ミュール・サトルス(George “Mule” Suttles, 1900年3月31日 – 1966年6月9日[1])は、1920~1940年代にアメリカ合衆国のニグロリーグで活躍していた野球選手。主なポジションは一塁手。アラバマ州ブロクトン生まれ。右投げ右打ち。

来歴・人物[編集]

サトルスは17歳からニグロリーグで野球を始め、1923年にバーミングハムに所属していた頃から強打者として頭角を現してきた。穏やかな性格だったというが、身長は6フィート3インチ、体重215ポンドという体格に恵まれた大柄な選手で、大きく重いバット(伝えられるところでは50オンス=約1.4kgもあった)から長打を量産する強打者として知られるようになった。長打力に関する逸話も多く、500フィートを超える本塁打を放ったという話がいくつもある。キューバのハバナで行った試合では、打球が高さ60フィートもあるセンターのフェンスの上を越えて、球場の外の海に落ちたという。

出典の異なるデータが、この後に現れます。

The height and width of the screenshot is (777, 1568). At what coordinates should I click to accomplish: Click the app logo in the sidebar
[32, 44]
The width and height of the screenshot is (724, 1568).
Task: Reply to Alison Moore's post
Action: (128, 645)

1926年から1930年にセントルイス・スターズに所属していた時期には、長打(二塁打、三塁打、本塁打)と打率の部門で、ほぼ毎年のようにリーグ最高を記録していた。またニグロリーグの東西オールスター戦には5回出場し、4割以上の打率と2本の本塁打を記録している。そのうちの1本は1935年のゲームで、延長11回にマーティン・ディーゴから放った劇的な勝ち越しのスリーランホームランだった。

サトルスは42歳まで現役選手を続けたが、40歳を過ぎた1940年頃には、当時『100万ドルの内野』と呼ばれていたイーグルス内野陣の一角を担っていた(このうち遊撃手のウィリー・ウェルズと三塁手だったレイ・ダンドリッジは、後年アメリカ野球殿堂入りしている)。またイーグルスでは監督も兼任することがあったようである。引退後1966年に癌のためニューアークで死去。2006年にニグロリーグ特別委員会によりアメリカ野球殿堂入りした。

親族について[編集]

甥のウォーレン・”バードランド”・サトルスは、1945年に結成されたR&Bのコーラスグループ「ザ・レイヴンズ」(The Ravens)のメンバーだった。彼は叔父をたよってニューヨークに移り住み、下積みの時代に叔父のバー経営を手伝っていたようである。なおザ・レイヴンズは『ボーカルグループの殿堂』入りを果たしている。]

記録・表彰等[編集]

  • 通算成績:本塁打133本、打率.327
  • リーグ最多本塁打:2回
  • リーグ首位打者:1回
  • ニグロリーグ東西オールスター戦成績:打率.412、長打率.883
  1. ^ 生年及び没年はアメリカ野球殿堂の表記に沿った。